> _Input data_
————
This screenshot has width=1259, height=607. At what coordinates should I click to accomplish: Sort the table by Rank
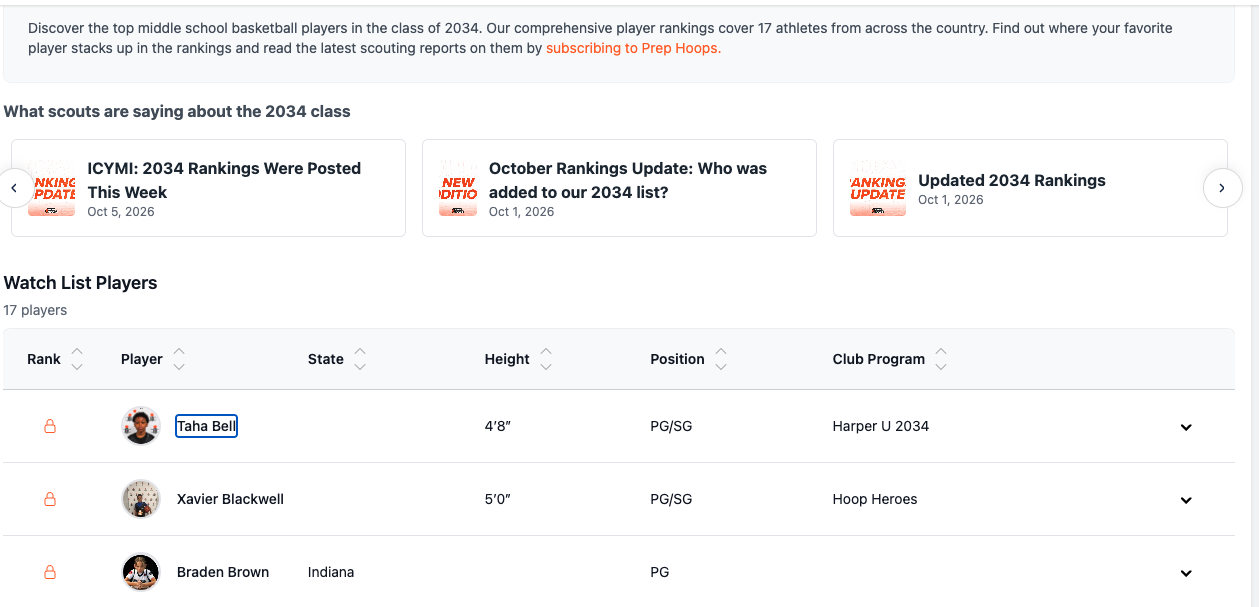click(x=55, y=359)

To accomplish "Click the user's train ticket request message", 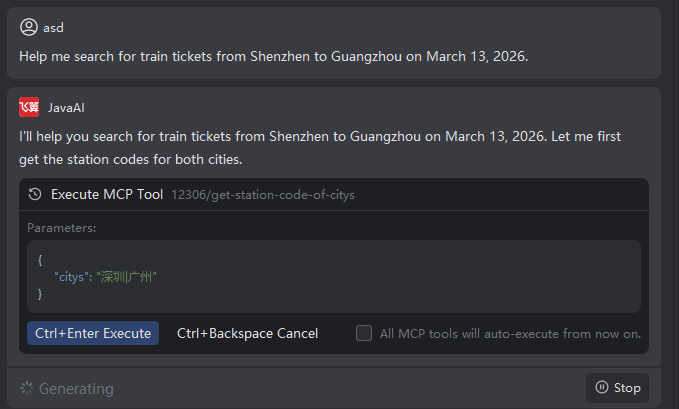I will (x=273, y=56).
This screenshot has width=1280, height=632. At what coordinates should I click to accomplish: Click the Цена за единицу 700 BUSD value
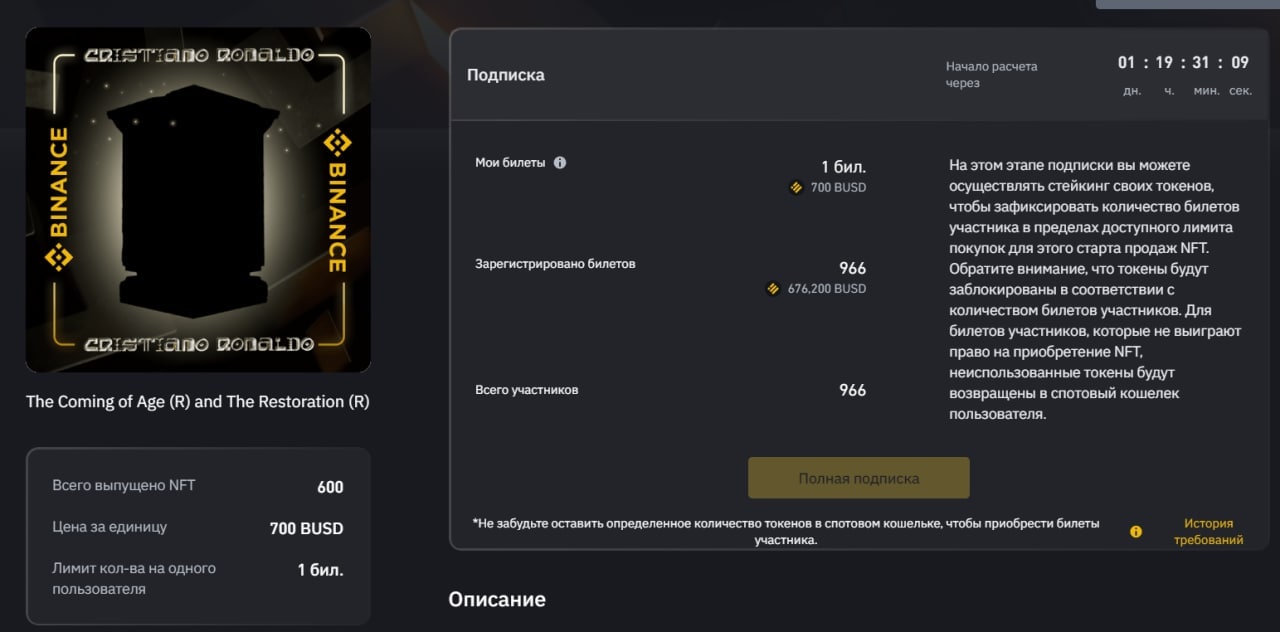306,528
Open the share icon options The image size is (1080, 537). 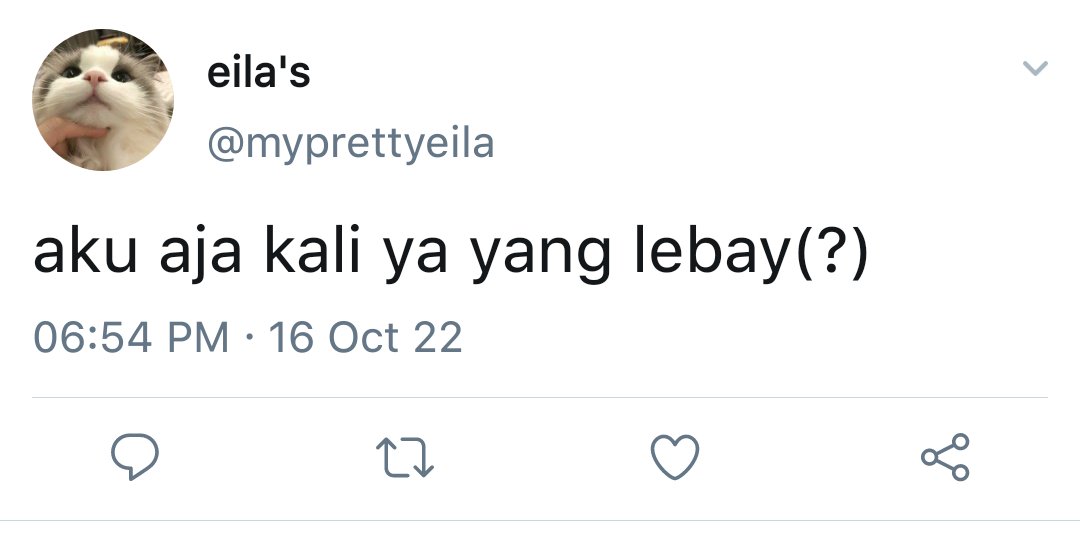(x=946, y=456)
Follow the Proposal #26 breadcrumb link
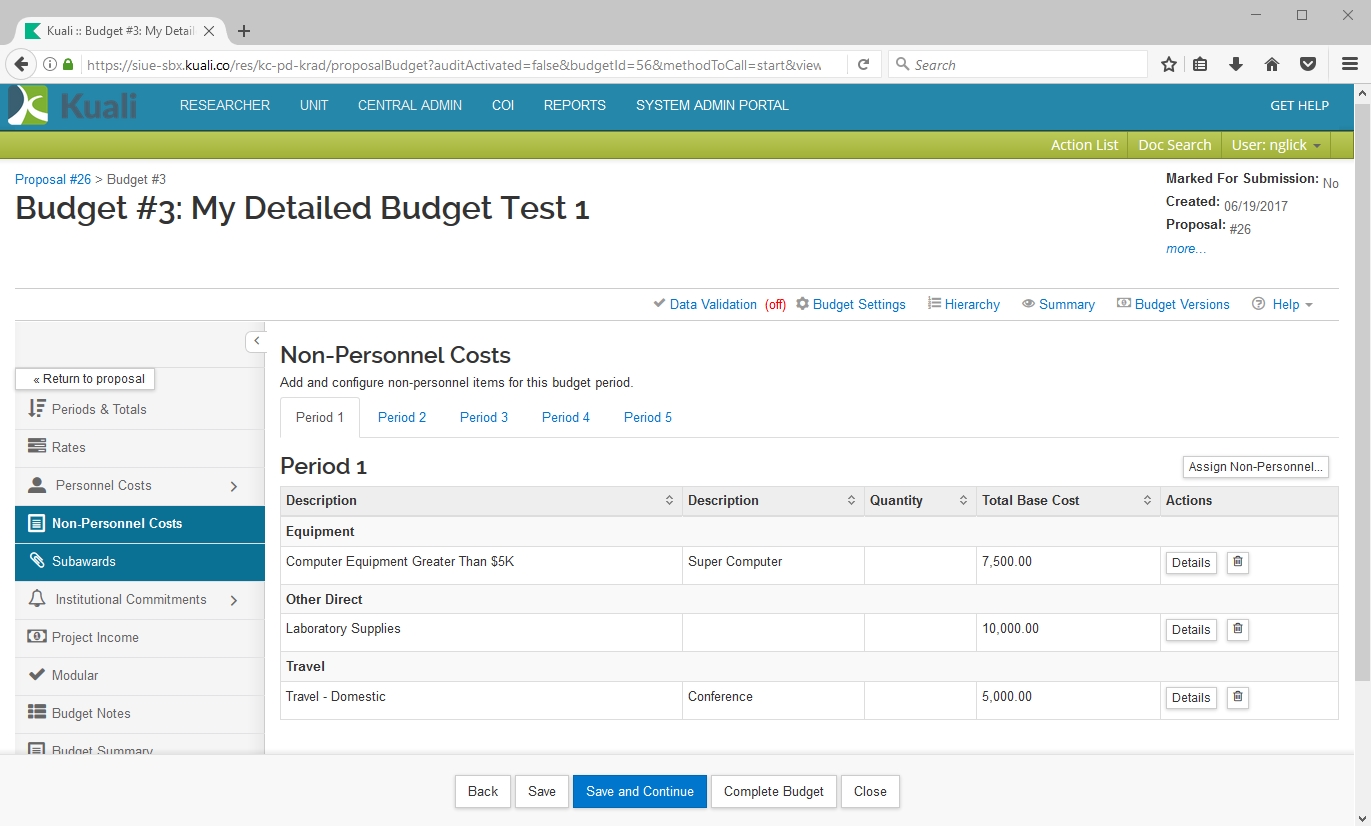This screenshot has height=826, width=1371. coord(53,179)
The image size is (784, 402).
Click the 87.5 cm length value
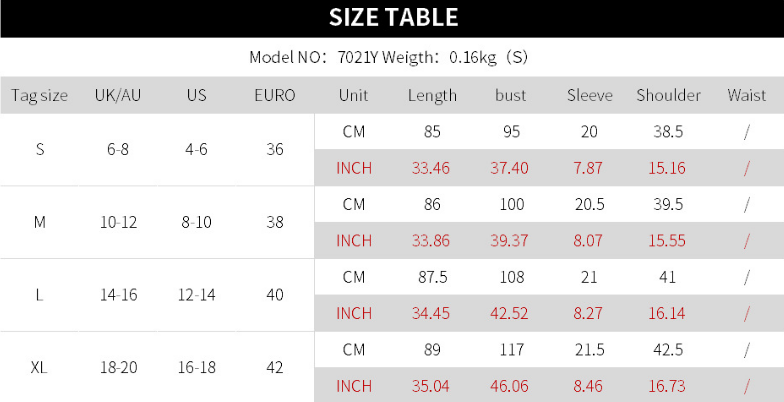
————
> _Work item_
Here the lines from the one containing "Follow the Proposal #26 breadcrumb link" through the end of the material are to be copied exactly, with the pictures omitted.

> _Response_
Follow the Proposal #26 breadcrumb link
This screenshot has height=826, width=1371. coord(53,179)
The image size is (784, 402).
Click the 87.5 cm length value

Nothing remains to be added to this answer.